USB guy here with some ideas and suggestions. Firstly, I'd suggest checking out Dollar Tree or other cheap stores, definitely GoodWill and thrift stores for supplies and ideas. Dollar Tree has tons of Solar powered pathway LED lights (for $1 each, obviously) and lots of electrical cables, tools, craft supplies, etc. With some wiring changing, soldering, etc you could no doubt wire several of the solar panels and their AA/AAA rechargeable batteries together, seal them in a water tight container you can put on shore, in a pool float of some sort, or maybe a pole or something so the solar panels are just below/at the water surface so they can be a renewable source of power. You can then solder the lights inside the aquariums that'll turn on automatically when the light hitting the panels goes away (which is how the pathway lights function normally to light up the ground/path at night).
ReplyDeleteYou could probably also wire the air pump to them (or a bigger solar panel/battery array) with a plug in timer or something of your own imagining that'll turn on the pump (possibly with the unit inside the first/main aquarium, which could probably double as a weight if it's heavy enough.)

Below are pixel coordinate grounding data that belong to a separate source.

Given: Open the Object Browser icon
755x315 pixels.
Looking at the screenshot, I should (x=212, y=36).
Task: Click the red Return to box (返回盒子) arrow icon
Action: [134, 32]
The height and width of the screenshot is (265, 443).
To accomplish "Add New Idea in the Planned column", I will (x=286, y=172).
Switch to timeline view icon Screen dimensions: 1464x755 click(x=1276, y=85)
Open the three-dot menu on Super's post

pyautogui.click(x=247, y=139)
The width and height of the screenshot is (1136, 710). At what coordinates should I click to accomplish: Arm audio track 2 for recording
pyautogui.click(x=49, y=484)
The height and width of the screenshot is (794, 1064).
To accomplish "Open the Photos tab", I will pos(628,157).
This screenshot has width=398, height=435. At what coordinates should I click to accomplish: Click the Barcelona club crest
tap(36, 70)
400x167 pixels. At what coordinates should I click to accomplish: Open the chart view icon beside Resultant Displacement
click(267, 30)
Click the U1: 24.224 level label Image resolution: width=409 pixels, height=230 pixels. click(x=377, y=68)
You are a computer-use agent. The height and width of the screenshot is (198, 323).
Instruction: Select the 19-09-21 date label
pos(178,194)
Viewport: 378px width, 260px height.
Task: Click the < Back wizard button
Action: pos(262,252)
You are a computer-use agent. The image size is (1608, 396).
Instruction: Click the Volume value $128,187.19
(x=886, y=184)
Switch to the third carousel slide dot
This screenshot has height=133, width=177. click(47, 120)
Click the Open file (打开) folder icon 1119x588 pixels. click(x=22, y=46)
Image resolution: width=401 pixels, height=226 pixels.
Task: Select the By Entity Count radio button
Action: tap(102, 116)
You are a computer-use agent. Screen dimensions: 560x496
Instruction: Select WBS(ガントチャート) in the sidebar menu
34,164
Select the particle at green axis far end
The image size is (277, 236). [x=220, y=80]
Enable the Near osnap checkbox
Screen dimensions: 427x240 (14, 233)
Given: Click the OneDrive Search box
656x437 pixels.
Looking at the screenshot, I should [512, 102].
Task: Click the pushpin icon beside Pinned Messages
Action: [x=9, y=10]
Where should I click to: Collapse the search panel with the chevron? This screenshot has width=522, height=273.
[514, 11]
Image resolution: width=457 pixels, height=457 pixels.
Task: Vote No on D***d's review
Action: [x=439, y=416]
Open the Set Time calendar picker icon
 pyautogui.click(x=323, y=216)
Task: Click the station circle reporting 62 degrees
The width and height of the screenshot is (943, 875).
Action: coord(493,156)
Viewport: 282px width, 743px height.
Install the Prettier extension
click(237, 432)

Those are a few ideas I've come up with after just reading your post. I highly suggest checking out Dollar Tree's if there are any nearby you, they always have a ton of highly useful, inexpensive products, and tend to to get lots of well known/name brand tools, electronics, craft/office/school supplies that give me all sorts of ideas for uses and inventions when I go through the store weekly or bi-weekly. LIke mine has window sealing kits full of sheets of heat shrink wrap that you could wrap the aquariums in, then use a hair dryer on to make the sheets cling/seal them up as an extra safety measure.
PT.2
ReplyDeleteThey also have these little bubble blowing whales powered by 2 AA/AAA batteries that use a small motor with an impeller/propeller in something that's very similar to my blacksmithing forge hand/electric blowers, along with electric tooth brushes you could take their motors out of. Some other things they have: String LED lights, small LED lamps with two metal rings along the base that are contact sensitive, when you touch them it turns the lamp (or whatever you wire them to) on, then touch again to turn them off. Lots of choices of USB cables, bags of great CAT NIP (which would normally cost $10+ at all other stores for the amount/quality, I mention this because I remember from your LR comic, pics after your move saying you have cats, but also maybe hamsters like it? Packs of 100-200 Popsicle sticks of varying sizes, Hair clips, bobby pins, rubber bands, hair ties/scrunchies/those super tiny rubber bands people use for braiding hair or whatever(which I've found highly useful for fixing things, like keeping a windshield wiper on your car if it breaks), packs of clothes pins both regular and super small size (about the size a hamster would use to hang up their clothes, which along with the hairclips & bands can be highly useful for hanging/clamping wires or hoses), lots of varieties of seeds for planting/gardening supplies like mesh gardening fabric you can line the base of tanks with, then a layer on top with soil inside the two layers (and maybe glue or sew them together to keep the soil/water gel beads/growing medium contained) and make holes/slits in it for planting seeds(or get them to sprout/grow outside the tank, then transplant them into it). They have plant labeling sticks/tags, thick rubber coated bendable/pose-able wires, jute/synthetic sting rolls, little packs full of picture hanging wires, screw eyehooks, screw hooks, etc.
Sorry about the rant, I could literally keep talking about all this for a great deal longer, but I've spent well over an hour writing all this, and I figure you probably won't want to read this all lol. Good luck to your project, I look forward to the next update.